### [Prompt]
Whatever the records below say, write them all out exactly.

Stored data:
########################################
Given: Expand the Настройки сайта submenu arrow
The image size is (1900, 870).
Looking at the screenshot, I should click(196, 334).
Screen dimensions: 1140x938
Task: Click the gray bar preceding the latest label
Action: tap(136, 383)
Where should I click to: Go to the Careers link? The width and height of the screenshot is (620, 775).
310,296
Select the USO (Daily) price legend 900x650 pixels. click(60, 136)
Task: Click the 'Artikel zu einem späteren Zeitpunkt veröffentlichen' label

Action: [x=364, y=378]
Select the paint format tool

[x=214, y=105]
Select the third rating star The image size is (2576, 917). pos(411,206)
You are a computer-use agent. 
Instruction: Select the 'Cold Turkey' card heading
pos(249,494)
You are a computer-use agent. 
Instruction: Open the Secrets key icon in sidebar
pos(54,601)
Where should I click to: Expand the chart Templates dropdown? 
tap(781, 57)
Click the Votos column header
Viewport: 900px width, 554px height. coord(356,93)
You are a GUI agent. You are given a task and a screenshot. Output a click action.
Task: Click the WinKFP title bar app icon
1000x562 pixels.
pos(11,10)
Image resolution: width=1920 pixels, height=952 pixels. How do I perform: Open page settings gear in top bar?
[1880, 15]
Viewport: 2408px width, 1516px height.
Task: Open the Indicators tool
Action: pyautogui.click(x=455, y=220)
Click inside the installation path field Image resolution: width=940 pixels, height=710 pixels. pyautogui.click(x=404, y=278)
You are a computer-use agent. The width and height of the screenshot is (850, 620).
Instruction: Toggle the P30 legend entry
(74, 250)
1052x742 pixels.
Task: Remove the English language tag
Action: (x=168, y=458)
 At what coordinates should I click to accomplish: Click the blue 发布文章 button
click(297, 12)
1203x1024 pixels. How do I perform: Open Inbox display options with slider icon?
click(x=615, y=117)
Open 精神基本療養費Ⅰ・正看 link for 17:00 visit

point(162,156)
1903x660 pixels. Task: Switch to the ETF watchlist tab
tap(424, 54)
########################################
### [Solution for this exercise]
Given: Expand the Настройки сайта submenu arrow
The image size is (1900, 870).
Looking at the screenshot, I should click(196, 334).
Screen dimensions: 1140x938
Task: Click the gray bar preceding the latest label
Action: tap(136, 383)
Where should I click to: Go to the Careers link? The width and height of the screenshot is (620, 775).
310,296
Select the USO (Daily) price legend 900x650 pixels. click(60, 136)
Task: Click the 'Artikel zu einem späteren Zeitpunkt veröffentlichen' label

Action: [x=364, y=378]
Select the paint format tool

[x=214, y=105]
Select the third rating star The image size is (2576, 917). pos(411,206)
You are a computer-use agent. 
Instruction: Select the 'Cold Turkey' card heading
pos(249,494)
You are a computer-use agent. 
Instruction: Open the Secrets key icon in sidebar
pos(54,601)
Where should I click to: Expand the chart Templates dropdown? 
tap(781, 57)
Click the Votos column header
Viewport: 900px width, 554px height. coord(356,93)
You are a GUI agent. You are given a task and a screenshot. Output a click action.
Task: Click the WinKFP title bar app icon
1000x562 pixels.
pos(11,10)
Image resolution: width=1920 pixels, height=952 pixels. How do I perform: Open page settings gear in top bar?
[1880, 15]
Viewport: 2408px width, 1516px height.
Task: Open the Indicators tool
Action: pyautogui.click(x=455, y=220)
Click inside the installation path field Image resolution: width=940 pixels, height=710 pixels. pyautogui.click(x=404, y=278)
You are a computer-use agent. The width and height of the screenshot is (850, 620).
Instruction: Toggle the P30 legend entry
(74, 250)
1052x742 pixels.
Task: Remove the English language tag
Action: (x=168, y=458)
 At what coordinates should I click to accomplish: Click the blue 发布文章 button
click(297, 12)
1203x1024 pixels. How do I perform: Open Inbox display options with slider icon?
click(x=615, y=117)
Open 精神基本療養費Ⅰ・正看 link for 17:00 visit

point(162,156)
1903x660 pixels. Task: Switch to the ETF watchlist tab
tap(424, 54)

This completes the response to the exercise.